After reading the thread Ralph started on the alleged 153-year-old Abkhazian, and the mention of Jeanne Calment in it, a question occurred to me that is tailormade for GQ:
Who is the oldest person famous for something other than being among the oldest people alive? To give a relatively trivial answer as an example of what I’m looking for, Oliver Wendell Holmes Jr. lived well into his nineties, but what made him famous was his expertise on legal positivism and his more than thirty years’ tenure, with numerous important opinions, on the U.S. Supreme Court. Pharaoh Seti I of Egypt is reputed to have lived to 100, but was famous for being a king of a country during an expansionist phase, not mrely for living that long. By contrast, most if not all of the Guinness Book recordholders for longevity are famous simply for living until or close to 120 years. (Mme. Calment is a very special case – not only is she the all-time confirmed recordholder, but she had minor fame beyond her advanced age in her own right, giving interviews about having known Vincent VanGogh in her youth, etc.)

• Problem to solve: From the post about the oldest famous people, translate this sentence into Spanish: "Who is the oldest person famous for something other than being among the oldest people alive?" The records have nothing to do with the post.

• Information provided:
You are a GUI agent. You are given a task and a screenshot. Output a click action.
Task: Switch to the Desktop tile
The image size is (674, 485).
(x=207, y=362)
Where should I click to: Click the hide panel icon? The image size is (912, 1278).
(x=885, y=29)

--

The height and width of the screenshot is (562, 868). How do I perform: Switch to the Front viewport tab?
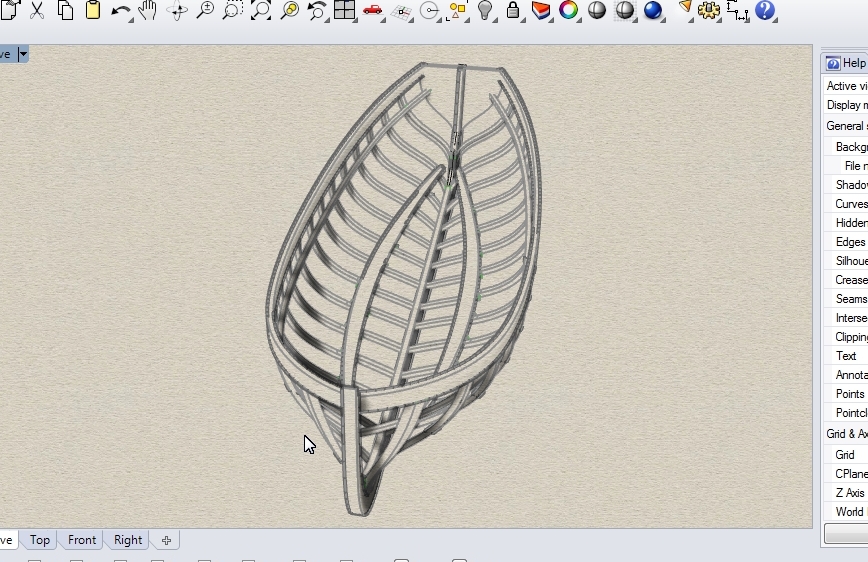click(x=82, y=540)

• Completed exercise: ¿Quién es la persona de mayor edad famosa por algo distinto de estar entre las personas de mayor edad con vida?